══ Exercise data ══

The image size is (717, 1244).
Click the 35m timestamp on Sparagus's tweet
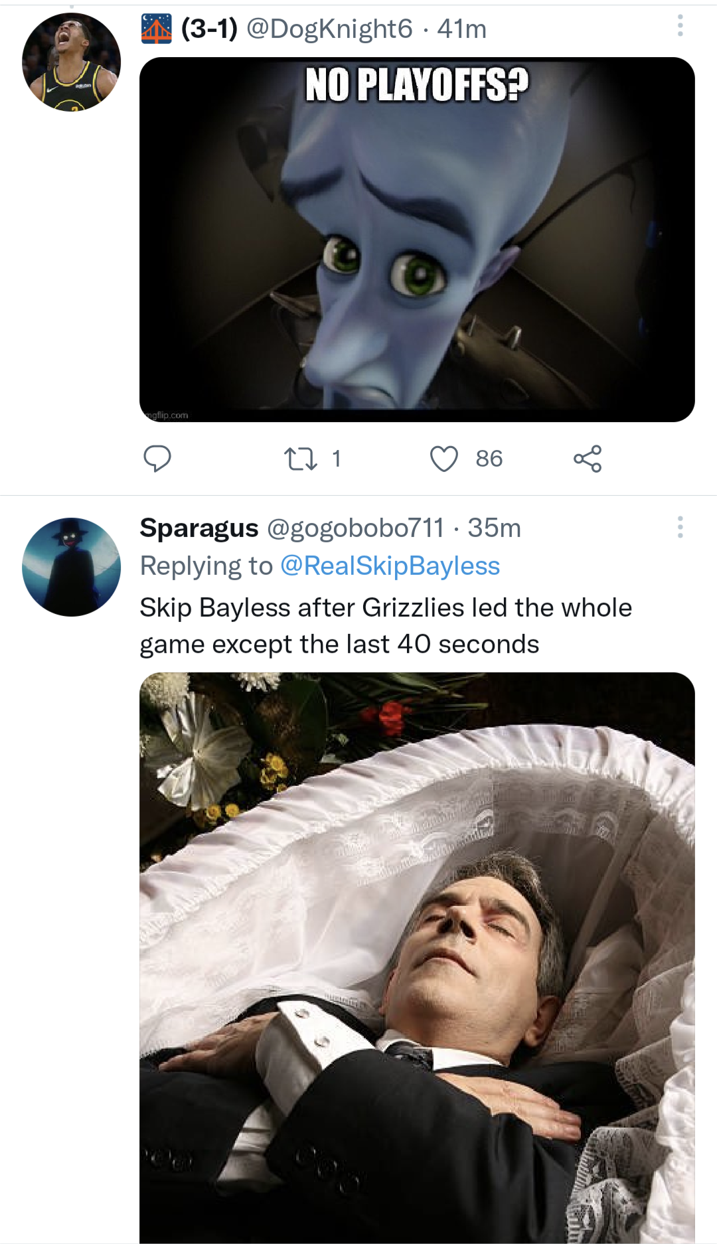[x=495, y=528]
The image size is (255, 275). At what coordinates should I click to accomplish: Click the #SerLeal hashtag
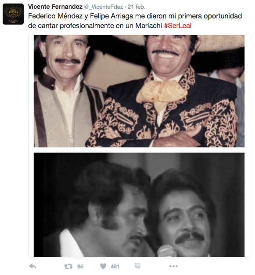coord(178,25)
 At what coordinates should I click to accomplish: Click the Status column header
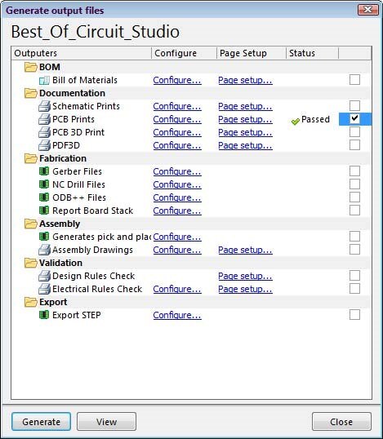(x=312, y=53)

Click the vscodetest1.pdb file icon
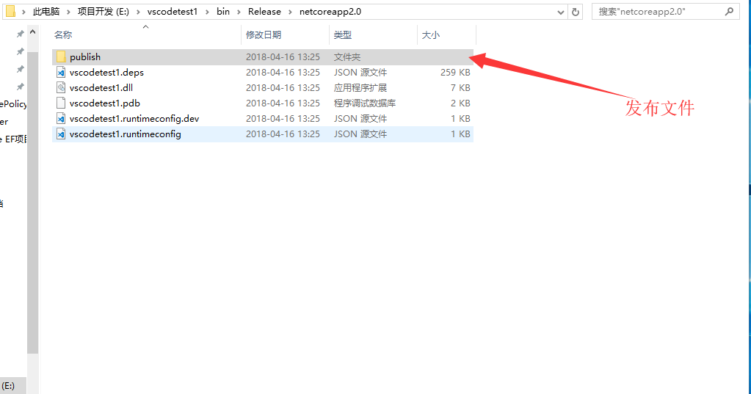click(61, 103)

═══
══ Exercise data ══

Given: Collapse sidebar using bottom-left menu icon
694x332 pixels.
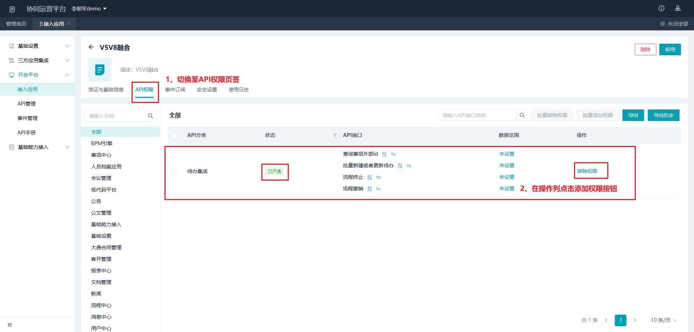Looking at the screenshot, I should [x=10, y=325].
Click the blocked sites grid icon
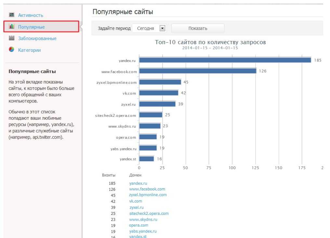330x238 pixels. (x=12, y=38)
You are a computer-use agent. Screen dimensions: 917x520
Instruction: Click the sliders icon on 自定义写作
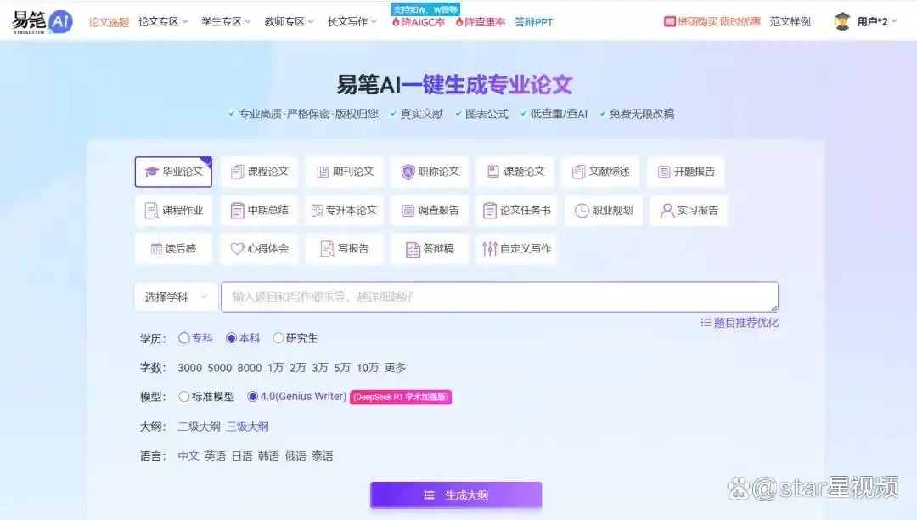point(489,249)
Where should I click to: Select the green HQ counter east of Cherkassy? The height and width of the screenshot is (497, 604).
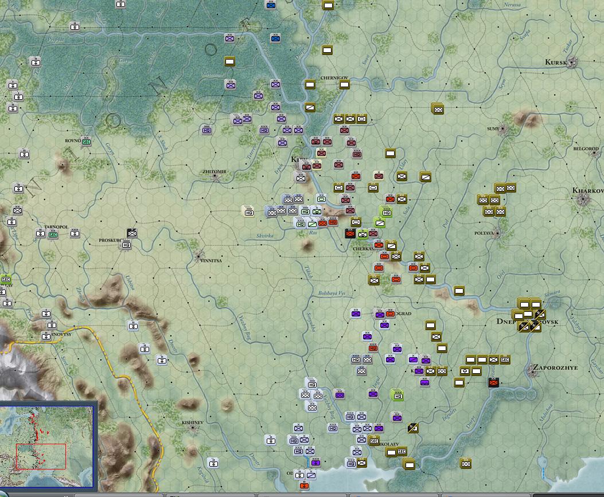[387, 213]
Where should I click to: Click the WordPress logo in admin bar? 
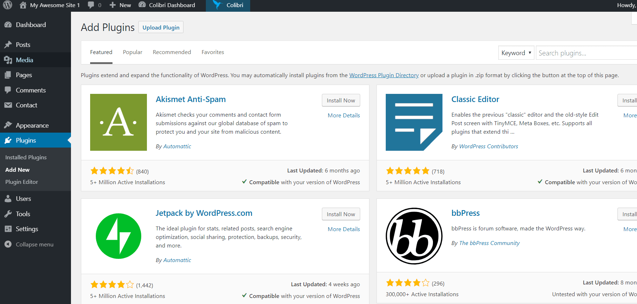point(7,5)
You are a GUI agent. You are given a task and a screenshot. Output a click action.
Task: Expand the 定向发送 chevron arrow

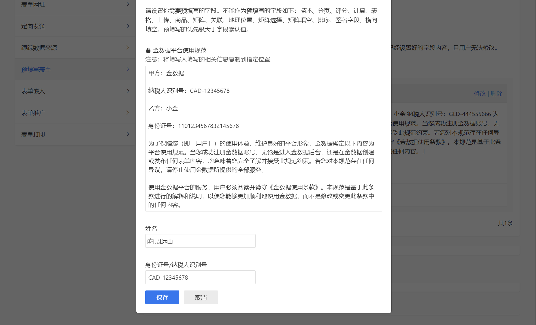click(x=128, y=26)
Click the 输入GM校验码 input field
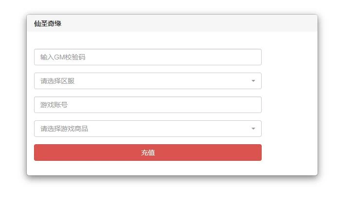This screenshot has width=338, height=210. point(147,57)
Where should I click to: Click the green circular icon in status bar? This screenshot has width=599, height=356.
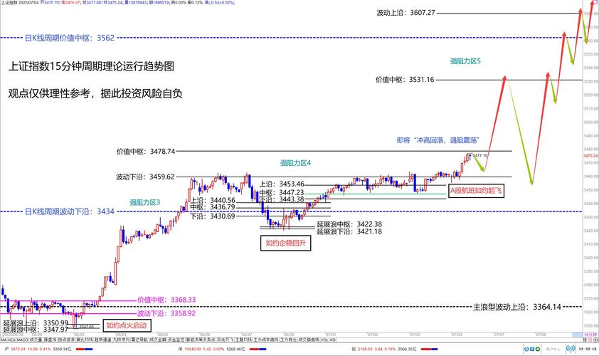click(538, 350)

═══
══ Exercise data ══

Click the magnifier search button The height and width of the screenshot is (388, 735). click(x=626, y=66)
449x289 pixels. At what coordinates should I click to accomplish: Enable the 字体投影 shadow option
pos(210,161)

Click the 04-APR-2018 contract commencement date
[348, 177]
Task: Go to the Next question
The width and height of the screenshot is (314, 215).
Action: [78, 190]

═══

• _What is needed_
Among the records, find each line where the word "agent" occurs, and copy it.

• _Completed task_
You are a computer-use agent. Screen dimensions: 917x520
You are a GUI agent. You are given a task and a screenshot. Output a click action.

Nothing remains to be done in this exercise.